Allow optimization to work on xent(softmax(vector))

de4b6c60 · Pascal Lamblin · 6e61aa5e · de4b6c60
--- a/theano/tensor/nnet/nnet.py
+++ b/theano/tensor/nnet/nnet.py
@@ -1002,6 +1002,21 @@ def local_advanced_indexing_crossentropy_onehot_grad(node):
    else:
        return
+    # If the arg to softmax is a broadcasted vector, d_sm has the form:
+    #   DimShuffle{x,0}(Sum{0}(...))
+    # we consider what's inside of the sum instead
+    vector_softmax = False
+    if d_sm.owner and isinstance(d_sm.owner.op, tensor.DimShuffle):
+        ds_op = d_sm.owner.op
+        if ds_op.input_broadcastable == (False,) and ds_op.new_order == ('x', 0):
+            maybe_sum = d_sm.owner.inputs[0]
+            if maybe_sum.owner and isinstance(maybe_sum.owner.op, tensor.Sum):
+                if sm.broadcastable == (True, False)\
+                        and maybe_sum.owner.op.axis == (0,)\
+                        and len(maybe_sum.owner.inputs) == 1:
+                    vector_softmax = True
+                    d_sm = maybe_sum.owner.inputs[0]
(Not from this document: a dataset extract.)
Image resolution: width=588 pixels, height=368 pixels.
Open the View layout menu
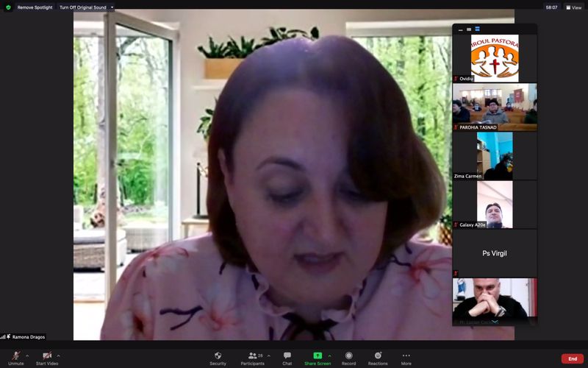tap(573, 7)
    # Two cases are supported:
    # 1. AdvancedIncSubtensor(
    #           zeros_like(softmax(x)),
@@ -1140,9 +1155,11 @@ def local_advanced_indexing_crossentropy_onehot_grad(node):
            if not _is_const(z, 0):
                return
            if z.type not in (dmatrix, fmatrix):
+                if not (vector_softmax and z.broadcastable == (True, False)):
                    return
            # here we know that we are incrementing a matrix of zeros
-            # Since out_grad and sm are the inputs of softmax_grad,
+            # (or a broadcasted vector).
+            # Since d_sm and sm are the inputs of softmax_grad,
            # if the graph is valid, they have the same shape, so we
            # also know that z has the right shape.